Our rush to put a Freudian interpretation on everything does not serve us well. It speaks volumes about our own collective hang-ups and enlightens not at all when applied to history. We need to remember that Groucho Marx was right: sometimes a cigar is just a cigar.

I must admit that the History Channel did include one historian who noted that all this business was speculative and in the eyes of most traditional historians not worth much, as it has little (if any) support in traditionally-used documentation/evidence. This opinion was, however, insufficiently emphasized given the overall perspective of the program.

One final complaint. The program glossed over much too glibly about how Lincoln had to struggle to get ahead of the curve of public opinion on the issue of slavery and the rights of American blacks. It suggested that Lincoln was always opposed to slavery per se, which is not true. He began his political career opposing not slavery, but the expansion of slavery into what were then US territories. He most emphatically hated Stephen A. Douglas's Kansas-Nebraska Act, which opened the slavery can of worms in territories North of the Mason-Dixon line, undoing the infamous Missouri Compromise of 1820 and ultimately precipitating the Civil War, which actually if not officially started in "Bleeding Kansas" in 1857.

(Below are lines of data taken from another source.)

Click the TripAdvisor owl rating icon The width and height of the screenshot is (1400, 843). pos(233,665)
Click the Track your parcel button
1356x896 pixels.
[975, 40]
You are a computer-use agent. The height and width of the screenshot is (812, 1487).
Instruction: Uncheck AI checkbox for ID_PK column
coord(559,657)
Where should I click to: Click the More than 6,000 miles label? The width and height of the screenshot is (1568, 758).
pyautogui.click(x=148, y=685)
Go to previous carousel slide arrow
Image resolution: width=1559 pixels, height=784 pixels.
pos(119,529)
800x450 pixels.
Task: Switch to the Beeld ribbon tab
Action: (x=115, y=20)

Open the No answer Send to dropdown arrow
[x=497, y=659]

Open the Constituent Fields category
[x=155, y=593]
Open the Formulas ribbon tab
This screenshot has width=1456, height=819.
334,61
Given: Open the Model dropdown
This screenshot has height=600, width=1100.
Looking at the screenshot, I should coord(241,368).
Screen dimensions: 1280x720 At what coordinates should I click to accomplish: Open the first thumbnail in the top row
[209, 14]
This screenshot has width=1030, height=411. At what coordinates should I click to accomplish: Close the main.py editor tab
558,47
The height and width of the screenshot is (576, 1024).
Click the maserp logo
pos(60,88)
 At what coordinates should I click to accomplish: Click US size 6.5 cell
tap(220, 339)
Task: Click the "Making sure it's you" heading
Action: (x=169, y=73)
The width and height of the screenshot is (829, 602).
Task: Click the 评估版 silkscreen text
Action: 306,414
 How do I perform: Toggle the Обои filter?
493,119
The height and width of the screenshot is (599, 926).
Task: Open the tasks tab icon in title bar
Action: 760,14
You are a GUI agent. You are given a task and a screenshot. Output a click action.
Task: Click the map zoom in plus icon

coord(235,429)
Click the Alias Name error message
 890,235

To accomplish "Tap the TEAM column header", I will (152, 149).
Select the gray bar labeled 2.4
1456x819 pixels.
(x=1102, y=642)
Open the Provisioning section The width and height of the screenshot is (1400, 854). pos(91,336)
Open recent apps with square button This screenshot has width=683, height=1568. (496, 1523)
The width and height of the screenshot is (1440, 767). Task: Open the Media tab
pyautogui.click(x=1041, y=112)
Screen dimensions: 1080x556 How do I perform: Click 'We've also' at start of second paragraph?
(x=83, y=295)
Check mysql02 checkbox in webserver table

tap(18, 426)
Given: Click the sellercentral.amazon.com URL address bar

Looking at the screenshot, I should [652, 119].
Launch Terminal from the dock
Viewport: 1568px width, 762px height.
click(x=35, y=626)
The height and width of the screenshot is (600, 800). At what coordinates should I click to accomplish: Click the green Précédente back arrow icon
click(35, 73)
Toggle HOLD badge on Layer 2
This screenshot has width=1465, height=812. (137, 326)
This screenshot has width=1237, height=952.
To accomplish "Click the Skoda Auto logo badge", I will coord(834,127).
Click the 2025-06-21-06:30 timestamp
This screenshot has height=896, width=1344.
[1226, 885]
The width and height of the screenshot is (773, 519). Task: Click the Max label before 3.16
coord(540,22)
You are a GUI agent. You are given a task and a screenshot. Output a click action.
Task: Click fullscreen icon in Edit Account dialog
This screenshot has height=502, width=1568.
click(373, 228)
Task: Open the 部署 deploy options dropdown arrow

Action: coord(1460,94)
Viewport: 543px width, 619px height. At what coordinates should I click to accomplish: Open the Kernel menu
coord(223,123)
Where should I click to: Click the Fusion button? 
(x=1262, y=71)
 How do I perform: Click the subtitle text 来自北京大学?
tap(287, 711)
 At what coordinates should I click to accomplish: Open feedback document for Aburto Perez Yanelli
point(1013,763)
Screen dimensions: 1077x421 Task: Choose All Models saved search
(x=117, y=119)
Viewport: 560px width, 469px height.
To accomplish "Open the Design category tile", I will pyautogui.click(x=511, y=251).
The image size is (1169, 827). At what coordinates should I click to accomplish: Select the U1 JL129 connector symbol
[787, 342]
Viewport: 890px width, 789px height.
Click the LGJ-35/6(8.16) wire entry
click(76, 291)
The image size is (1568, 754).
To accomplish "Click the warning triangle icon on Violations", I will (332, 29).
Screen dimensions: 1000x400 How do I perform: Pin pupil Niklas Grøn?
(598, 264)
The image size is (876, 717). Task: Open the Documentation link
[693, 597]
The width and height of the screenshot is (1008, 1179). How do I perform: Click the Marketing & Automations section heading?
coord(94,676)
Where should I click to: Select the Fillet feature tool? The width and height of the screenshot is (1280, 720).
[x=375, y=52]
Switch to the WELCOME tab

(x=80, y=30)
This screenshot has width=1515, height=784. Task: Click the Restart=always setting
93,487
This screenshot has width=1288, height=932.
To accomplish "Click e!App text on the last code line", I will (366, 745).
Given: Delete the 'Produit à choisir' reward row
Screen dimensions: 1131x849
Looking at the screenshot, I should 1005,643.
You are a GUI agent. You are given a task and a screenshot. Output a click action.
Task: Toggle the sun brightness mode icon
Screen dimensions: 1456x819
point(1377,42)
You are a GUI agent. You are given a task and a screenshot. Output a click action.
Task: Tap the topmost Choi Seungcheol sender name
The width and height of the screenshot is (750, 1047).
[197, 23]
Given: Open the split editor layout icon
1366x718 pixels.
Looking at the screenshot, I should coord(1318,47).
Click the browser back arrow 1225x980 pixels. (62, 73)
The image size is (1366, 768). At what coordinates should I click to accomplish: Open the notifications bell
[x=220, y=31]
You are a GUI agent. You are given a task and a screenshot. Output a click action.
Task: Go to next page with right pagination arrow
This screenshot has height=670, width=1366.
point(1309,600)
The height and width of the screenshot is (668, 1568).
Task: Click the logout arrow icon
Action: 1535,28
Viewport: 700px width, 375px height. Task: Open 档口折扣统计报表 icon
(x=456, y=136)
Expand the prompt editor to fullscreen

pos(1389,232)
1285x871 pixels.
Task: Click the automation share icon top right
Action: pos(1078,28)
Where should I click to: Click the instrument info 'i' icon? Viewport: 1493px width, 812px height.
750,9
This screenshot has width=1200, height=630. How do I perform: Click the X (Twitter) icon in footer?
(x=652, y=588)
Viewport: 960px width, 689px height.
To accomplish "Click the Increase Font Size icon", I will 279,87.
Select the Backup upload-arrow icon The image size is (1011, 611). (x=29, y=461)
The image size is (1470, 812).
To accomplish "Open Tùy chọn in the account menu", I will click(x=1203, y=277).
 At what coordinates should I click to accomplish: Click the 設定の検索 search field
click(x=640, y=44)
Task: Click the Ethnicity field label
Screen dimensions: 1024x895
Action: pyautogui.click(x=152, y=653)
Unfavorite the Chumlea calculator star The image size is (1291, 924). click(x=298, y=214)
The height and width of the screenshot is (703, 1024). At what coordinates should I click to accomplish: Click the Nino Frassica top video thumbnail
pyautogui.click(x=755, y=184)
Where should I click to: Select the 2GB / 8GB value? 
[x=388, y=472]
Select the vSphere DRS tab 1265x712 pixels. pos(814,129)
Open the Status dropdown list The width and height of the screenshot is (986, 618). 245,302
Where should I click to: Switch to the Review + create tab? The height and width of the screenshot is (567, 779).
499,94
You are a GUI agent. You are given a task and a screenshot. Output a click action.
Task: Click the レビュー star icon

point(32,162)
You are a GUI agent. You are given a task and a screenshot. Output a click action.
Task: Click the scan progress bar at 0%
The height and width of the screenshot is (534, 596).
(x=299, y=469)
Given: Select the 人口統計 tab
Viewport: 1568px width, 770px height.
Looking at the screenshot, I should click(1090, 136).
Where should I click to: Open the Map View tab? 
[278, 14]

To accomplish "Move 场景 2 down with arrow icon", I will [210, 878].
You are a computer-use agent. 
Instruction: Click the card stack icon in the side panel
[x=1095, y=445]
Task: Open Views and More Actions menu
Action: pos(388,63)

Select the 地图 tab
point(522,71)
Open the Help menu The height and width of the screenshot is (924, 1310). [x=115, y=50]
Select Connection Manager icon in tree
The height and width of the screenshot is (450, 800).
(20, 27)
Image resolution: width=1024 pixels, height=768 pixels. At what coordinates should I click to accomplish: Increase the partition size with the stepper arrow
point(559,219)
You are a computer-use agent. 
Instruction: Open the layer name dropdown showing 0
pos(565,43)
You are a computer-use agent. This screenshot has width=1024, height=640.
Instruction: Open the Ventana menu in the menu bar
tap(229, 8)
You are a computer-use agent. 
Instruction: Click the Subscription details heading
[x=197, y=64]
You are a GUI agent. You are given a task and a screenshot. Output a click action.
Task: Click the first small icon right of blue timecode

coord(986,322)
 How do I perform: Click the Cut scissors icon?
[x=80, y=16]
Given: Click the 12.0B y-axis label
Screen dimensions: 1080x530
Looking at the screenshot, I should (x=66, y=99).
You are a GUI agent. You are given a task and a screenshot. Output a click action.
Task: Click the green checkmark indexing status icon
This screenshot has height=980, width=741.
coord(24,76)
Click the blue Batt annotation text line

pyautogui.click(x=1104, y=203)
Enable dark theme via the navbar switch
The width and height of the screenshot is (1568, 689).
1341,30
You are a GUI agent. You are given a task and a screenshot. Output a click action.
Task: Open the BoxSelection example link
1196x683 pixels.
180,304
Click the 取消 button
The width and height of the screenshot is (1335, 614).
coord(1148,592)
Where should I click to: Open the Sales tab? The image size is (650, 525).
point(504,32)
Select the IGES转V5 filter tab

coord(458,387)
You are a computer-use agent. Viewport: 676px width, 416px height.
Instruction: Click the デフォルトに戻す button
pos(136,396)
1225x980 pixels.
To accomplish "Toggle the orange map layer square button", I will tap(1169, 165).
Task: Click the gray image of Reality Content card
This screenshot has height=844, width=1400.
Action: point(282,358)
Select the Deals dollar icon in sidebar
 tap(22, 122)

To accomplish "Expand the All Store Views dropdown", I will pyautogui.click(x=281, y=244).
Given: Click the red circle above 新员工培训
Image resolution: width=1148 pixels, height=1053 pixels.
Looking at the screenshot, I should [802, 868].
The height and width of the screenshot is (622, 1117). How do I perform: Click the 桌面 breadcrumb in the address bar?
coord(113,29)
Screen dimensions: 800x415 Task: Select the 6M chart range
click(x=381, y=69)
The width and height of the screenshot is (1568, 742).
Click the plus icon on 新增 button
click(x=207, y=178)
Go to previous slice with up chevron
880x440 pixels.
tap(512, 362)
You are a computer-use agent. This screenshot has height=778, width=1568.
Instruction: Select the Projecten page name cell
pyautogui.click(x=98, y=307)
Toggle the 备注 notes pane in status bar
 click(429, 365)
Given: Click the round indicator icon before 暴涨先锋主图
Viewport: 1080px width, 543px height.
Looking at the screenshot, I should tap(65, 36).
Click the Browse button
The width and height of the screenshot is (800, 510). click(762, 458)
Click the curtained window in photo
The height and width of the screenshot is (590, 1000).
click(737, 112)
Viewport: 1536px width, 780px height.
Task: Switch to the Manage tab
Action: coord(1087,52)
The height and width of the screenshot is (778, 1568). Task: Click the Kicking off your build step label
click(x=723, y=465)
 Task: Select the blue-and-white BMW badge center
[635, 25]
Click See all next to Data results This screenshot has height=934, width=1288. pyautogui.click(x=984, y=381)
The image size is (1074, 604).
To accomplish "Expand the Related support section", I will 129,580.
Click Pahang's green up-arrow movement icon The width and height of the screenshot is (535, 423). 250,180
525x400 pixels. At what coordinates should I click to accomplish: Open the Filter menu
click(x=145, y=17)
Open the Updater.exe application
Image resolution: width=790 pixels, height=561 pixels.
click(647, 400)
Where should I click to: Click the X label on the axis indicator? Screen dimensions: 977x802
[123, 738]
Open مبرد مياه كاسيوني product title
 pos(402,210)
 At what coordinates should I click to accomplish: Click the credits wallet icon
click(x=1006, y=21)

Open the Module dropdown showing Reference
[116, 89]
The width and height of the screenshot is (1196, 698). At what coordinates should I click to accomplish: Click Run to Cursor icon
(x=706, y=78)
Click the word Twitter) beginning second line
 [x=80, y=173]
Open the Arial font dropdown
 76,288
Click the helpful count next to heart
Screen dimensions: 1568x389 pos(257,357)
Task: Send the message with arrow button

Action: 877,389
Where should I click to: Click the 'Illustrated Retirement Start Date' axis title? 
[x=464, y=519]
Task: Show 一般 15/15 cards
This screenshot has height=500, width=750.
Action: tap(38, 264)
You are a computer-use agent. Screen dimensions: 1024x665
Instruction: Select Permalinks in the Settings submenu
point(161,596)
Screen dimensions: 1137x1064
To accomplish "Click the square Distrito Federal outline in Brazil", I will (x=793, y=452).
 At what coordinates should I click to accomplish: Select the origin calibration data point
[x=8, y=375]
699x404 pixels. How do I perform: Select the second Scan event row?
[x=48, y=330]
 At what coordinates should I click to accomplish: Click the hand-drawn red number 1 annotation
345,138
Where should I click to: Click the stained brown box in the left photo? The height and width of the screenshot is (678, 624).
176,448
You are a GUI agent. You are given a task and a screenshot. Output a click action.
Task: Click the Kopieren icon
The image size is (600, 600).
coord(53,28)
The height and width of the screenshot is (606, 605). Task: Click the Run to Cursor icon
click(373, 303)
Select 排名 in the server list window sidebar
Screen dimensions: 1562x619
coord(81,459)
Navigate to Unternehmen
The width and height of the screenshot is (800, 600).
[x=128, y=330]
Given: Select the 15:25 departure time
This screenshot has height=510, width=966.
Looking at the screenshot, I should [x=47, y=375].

Lincoln's own pre-1860 speeches and writings establish that he did not consider blacks either the social or civil equals of whites. That Lincoln moved so far ahead of popular opinion in such a short time, and in fact by the end of his life supported voting rights for blacks, was not given enough attention. The program implied he was there from the beginning, and that just isn't correct.

Still, I can't complain entirely. The History Channel did note that it was Lincoln's final public speech, from the balcony of the White House shortly before he was killed, advocating giving voting rights to blacks (OK, black men), that got Lincoln killed in the first place. John Wilkes Booth was there; he heard that speech; he was an avowed racist; he thereupon said that that was the last thing Lincoln would ever say on the subject; he then carried out his heinous plot to assassinate the president.

I must also note that the (mostly black) historians who castigate Lincoln for not being totally against slavery from Day One are just as wrong as are those who omit the evolution of Lincoln's opinions on the matter and who call him the Great Emancipator from Day One. Lincoln was a product of his age, after all. He was born in a slave state (Kentucky); he had his prejudices and misconceptions, as do we all.

Nevertheless, he learned. He grew. He changed his mind as he realized the greater significance of events. Furthermore, he was willing to say so unambiguously and in public. This is what sets Lincoln apart, and this is why I for one admire him so much. He was not perfect. No one is. [As my mother is fond of saying as she stretches her arms from side to side like a cross, "Remember what they did to the last perfect person."--Ed.] But he embodies that striving for "a more perfect Union" that is the very underpinning of the American Experiment.

So the History Channel program was worth watching, and I do recommend it to you when it re-airs, but please: watch it with a sufficiently skeptical eye and your mind engaged.